Your cluster is humming along, but the logs look like a Jackson Pollock painting. You can’t tell which pod just melted down, and alert fatigue has reached clinical levels. This is where Datadog and OpenShift should work together, not against you.
Datadog brings deep observability, correlating metrics, traces, and logs into something you can actually reason about. OpenShift, Red Hat’s Kubernetes distribution, adds enterprise-level controls, policy, and CI/CD muscle. When Datadog OpenShift integration is configured correctly, you get full visibility into each workload without punching unnecessary holes in your cluster’s security model.
At its heart, Datadog OpenShift integration connects your containers, nodes, and namespaces with Datadog Agents running as DaemonSets or sidecars. The result is unified telemetry that flows from the cluster to Datadog’s platform under one identity-aware policy. The key is mapping service accounts and RBAC correctly so the agent can collect exactly what it needs—no more, no less. Setting proper OpenShift SCCs (Security Context Constraints) prevents the agent from running privileged when it doesn’t have to, which keeps auditors calm and security teams smiling.
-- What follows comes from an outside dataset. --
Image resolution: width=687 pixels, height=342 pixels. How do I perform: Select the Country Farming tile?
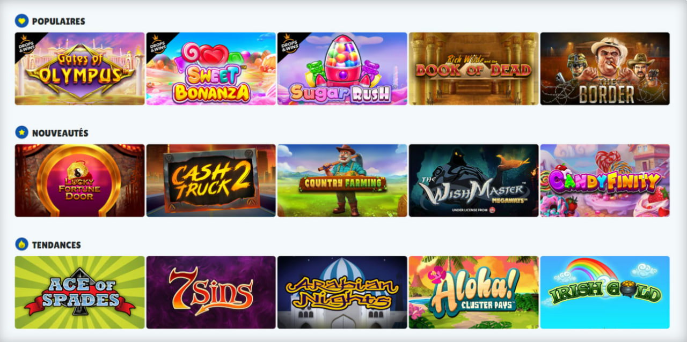(x=342, y=181)
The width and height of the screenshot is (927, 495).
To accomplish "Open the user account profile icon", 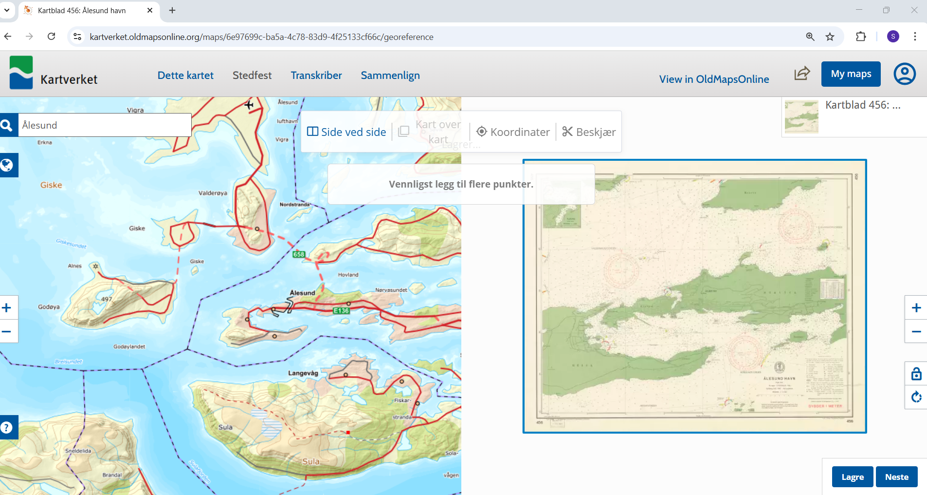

Quick answer: You connect Datadog to OpenShift by deploying the Datadog Agent via an Operator or Helm chart, granting it read-only access to cluster metrics and logs, then validating identity and permissions with your chosen provider like Okta or AWS IAM. The result is real-time observability that respects your security posture.
Once telemetry reaches Datadog, you can slice data by namespace, label, or team, then set intelligent alerts based on real usage rather than guesswork. Dashboards populate automatically, tracing spans line up across microservices, and troubleshooting shifts from archaeology to engineering.